Neo4J and relational databases - neo4j

We have a system that is a hybrid of Neo and Postgres. We tried to store data using the technology that was the most appropriate.
Our Users table ended up in Postgres, as did the supporting RBAC-related tables.
Users can be associated with certain Neo nodes. When we want to know about a node's user, our models have to fetch from Postgres - there is no Neo query that can fetch the User, of course.
This made perfect sense to us when we did it. Now we have 6 months of Neo under our belts and I am getting the idea we made a mistake.
I remember us saying, "There could be a thousand users!" It never occurred to us at the time that we'd be managing millions of Neo nodes... but it's coming. A thousand of anything isn't a problem.
With more understanding, it's clear to me that the user/RBAC was a Neo slam-dunk.
Please offer me some guidance on when to use a relational database versus Neo.
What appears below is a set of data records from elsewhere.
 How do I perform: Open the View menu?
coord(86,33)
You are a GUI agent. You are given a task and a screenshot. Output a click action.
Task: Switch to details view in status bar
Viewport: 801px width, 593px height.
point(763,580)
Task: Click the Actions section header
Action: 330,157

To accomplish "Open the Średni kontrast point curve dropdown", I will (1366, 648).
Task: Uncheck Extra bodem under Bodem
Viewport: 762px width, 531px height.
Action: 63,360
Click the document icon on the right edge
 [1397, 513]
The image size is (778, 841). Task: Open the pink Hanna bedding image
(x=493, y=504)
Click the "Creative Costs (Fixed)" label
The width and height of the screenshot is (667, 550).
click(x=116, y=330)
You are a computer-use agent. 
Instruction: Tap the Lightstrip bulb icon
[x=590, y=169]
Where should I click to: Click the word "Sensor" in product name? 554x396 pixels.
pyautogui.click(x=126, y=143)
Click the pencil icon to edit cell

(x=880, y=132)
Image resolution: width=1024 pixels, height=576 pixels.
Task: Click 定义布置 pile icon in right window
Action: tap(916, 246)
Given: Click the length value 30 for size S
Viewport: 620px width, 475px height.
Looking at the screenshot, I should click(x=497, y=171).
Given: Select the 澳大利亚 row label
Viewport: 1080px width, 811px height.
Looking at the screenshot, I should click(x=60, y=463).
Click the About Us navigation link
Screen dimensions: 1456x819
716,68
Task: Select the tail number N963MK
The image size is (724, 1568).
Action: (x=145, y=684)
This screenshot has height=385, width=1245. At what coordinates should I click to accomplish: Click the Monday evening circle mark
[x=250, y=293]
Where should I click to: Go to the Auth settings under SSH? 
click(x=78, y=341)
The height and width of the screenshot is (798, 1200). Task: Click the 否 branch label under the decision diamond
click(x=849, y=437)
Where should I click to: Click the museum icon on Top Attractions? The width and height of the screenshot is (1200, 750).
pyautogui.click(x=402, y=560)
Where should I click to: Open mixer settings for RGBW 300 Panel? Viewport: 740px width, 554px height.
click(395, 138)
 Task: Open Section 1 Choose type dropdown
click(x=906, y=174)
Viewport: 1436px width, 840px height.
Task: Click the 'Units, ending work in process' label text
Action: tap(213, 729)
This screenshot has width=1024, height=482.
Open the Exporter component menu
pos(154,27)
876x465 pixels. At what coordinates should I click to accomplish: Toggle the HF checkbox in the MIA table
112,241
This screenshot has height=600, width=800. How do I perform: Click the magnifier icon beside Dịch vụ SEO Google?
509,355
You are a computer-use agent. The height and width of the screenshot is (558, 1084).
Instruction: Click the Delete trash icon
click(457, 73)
This is a very generic question. As you already pointed out it really depends on your use-cases and context. In general both databases are general purpose but shine for certain applications.
All JOIN heavy, tree, graph, path-matching and schema-free requirements will be easier and faster with Neo4j.
I wouldn't use Neo4j for:
binary data
very high write volumes (> 100k to 1M updates / s)
many global number crunching queries in real-time
Disclaimer: I work for Neo4j :)

Related

What is the time complexity of search query in Graph database?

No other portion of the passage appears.